The term "loose" in poker refers to players who are willing to play a wide number of hands before the flop – the more hands played the "looser" the player. If several loose players get together a table can form where most pots are played multi-way, at least in the early stages. Here is where we need to make a distinction based on the passive or aggressive nature of the players at the table.

At a loose / passive table many players will call or limp with a wide range of holdings before the flop – creating small pots with many players still involved. At a loose / aggressive table players are more likely to raise and re-raise before the flop, creating large pots with a moderate amount of players involved.

Loose aggressive tables can easily be the most profitable tables to play at if you use the correct strategy.

These 2 types of loose table require different strategies in order to win. The important factor is knowing how to tell what kind of table you are joining before sitting down.

Using lobby figures to identify loose poker tables.

Statistics available in poker site lobbies usually show two key numbers. These are the number of players seeing each flop, and the average size of each pot. Loose tables will have anywhere between 40% and 60% of players per flop. Aggressive tables will have a much larger average pot size than the passive tables.

Strategy for playing at loose poker tables.

Strategy for playing at loose poker tables can be split up in to two sections based on the type of loose players who you are up against.

  1. Playing at a loose / passive table.
  2. Playing at a loose / aggressive table.

Loose / passive table strategy.

Strategy adjustments for loose passive tables often depend on the willingness of individual opponents to call large raises before the flop. There will usually be a gap between the hands that opponents are willing to limp and those that they will call a raise with. By their very nature passive opponents are more likely to call raises than re-raise you – so the first point is to tread carefully when you are called.

At a passive table the chances of being re-raised before the flop are smaller than at aggressive tables. This means it is possible to limp with more hands that have high implied odds value such as small pairs and suited connectors. These types of hands play well in multi-way pots.

After you flop a monster hand be careful not to blow your passive opponents out of the pot with big raises. Unless the board is particularly draw-heavy you should instead pick a bet size (see bet sizing) that is likely to be called – building the pot gradually so as to be paid the maximum.

The main problem with playing at passive tables is that it is slightly harder to build big pots.

Playing premium pairs at a passive table should usually involve raising to thin the field. Too small a raise can easily induce several of your loose opponents to enter the pot behind you with speculative holdings. This can be a disaster for a pair of aces if a dangerous flop comes. The ideal strategy to win at a loose / passive table is to become tight and aggressive – yet limp in with those hands with high implied-odds value as the situation warrants.

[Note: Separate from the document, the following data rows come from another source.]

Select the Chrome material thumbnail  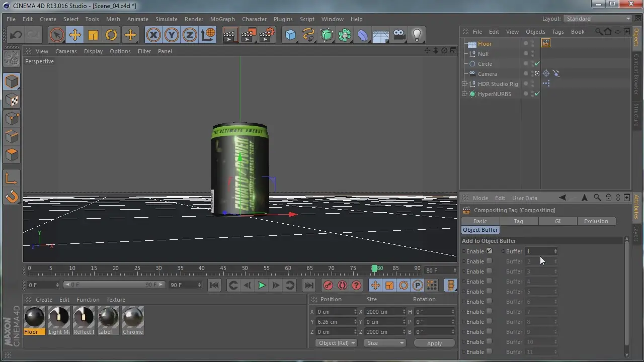pyautogui.click(x=133, y=318)
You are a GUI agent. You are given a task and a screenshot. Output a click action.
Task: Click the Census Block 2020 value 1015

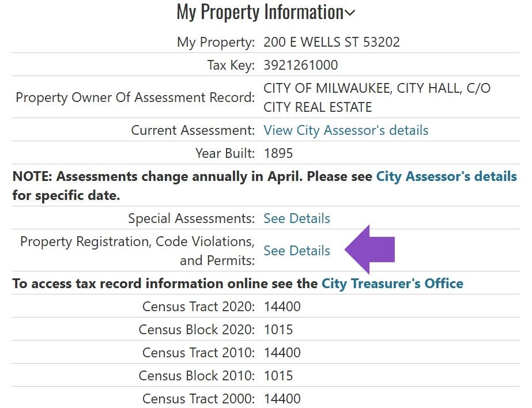click(x=278, y=330)
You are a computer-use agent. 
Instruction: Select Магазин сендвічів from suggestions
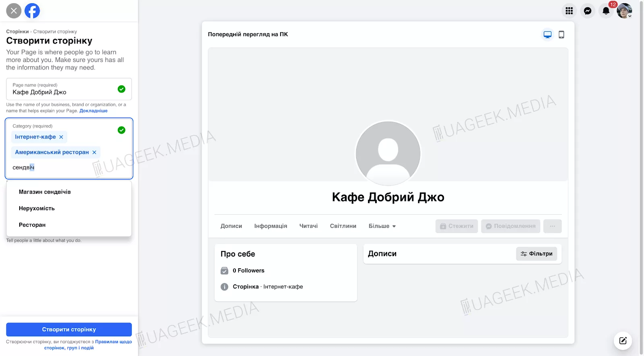[45, 192]
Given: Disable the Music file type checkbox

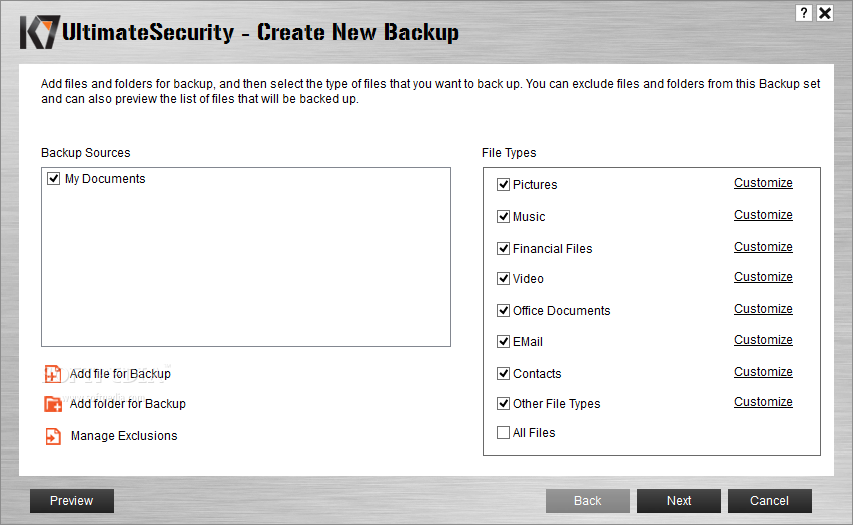Looking at the screenshot, I should (503, 217).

Loose / aggressive table strategy.

Loose / aggressive tables play completely differently. Here the only time you will be able to play small pair or suited connector type hands is when you close the betting – that is to say you are the last person to call a raise before the flop comes. In early position these hands should be folded as there is too much danger of a raise and a re-raise behind you.

Premium pairs can be played strongly at a loose / aggressive table, though for different reasons compared to the loose / passive example. Here you are looking to get a large amount of money into the pot before the flop, preferably against a single opponent. The higher chance of a re-raise (or even a 4th raise all-in) makes playing these hands positively a profitable move.

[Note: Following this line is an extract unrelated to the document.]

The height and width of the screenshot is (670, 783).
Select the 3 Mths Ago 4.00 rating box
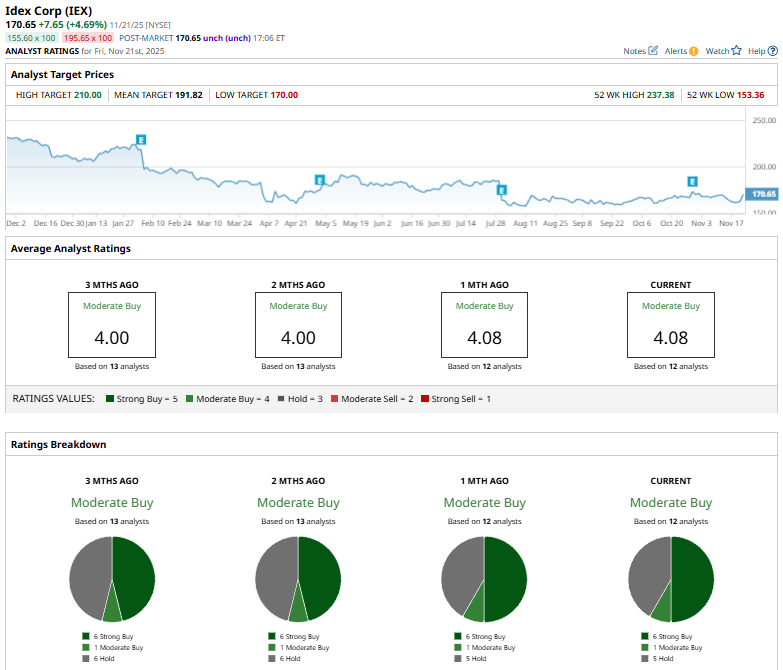(112, 325)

Your strategy after the flop will also depend on the aggressiveness of your loose table. Loose passive players will often call with draws, sometimes as little as a gut-shot straight. Betting enough with a made hand to make their draws unprofitable by giving them poor pot odds will win money over time.

Observing that a loose / passive player only ever bets out when they made their draw can win you even more – by allowing you to get away from a 2nd best hand as the situation requires. At a loose passive table you will get many free cards to make your own drawing hands, take them – a bet is often too likely to be called to function as a semi-bluff.

With a drawing hand after the flop at a loose / aggressive table you will have less chance to take a free card. Opponents are likely to bet whether they hit the flop or not. Here a bet, particularly in position may be your best strategy. Even an aggressive opponent is likely to check to you after the turn – in which case you can take a free river card to try and complete your draw if required.

Table image at loose tables.

Finally, your own table image and betting style will affect your strategy when playing at a loose table. If you have been playing loose poker yourself then resist the temptation to suddenly check when you hit a monster hand.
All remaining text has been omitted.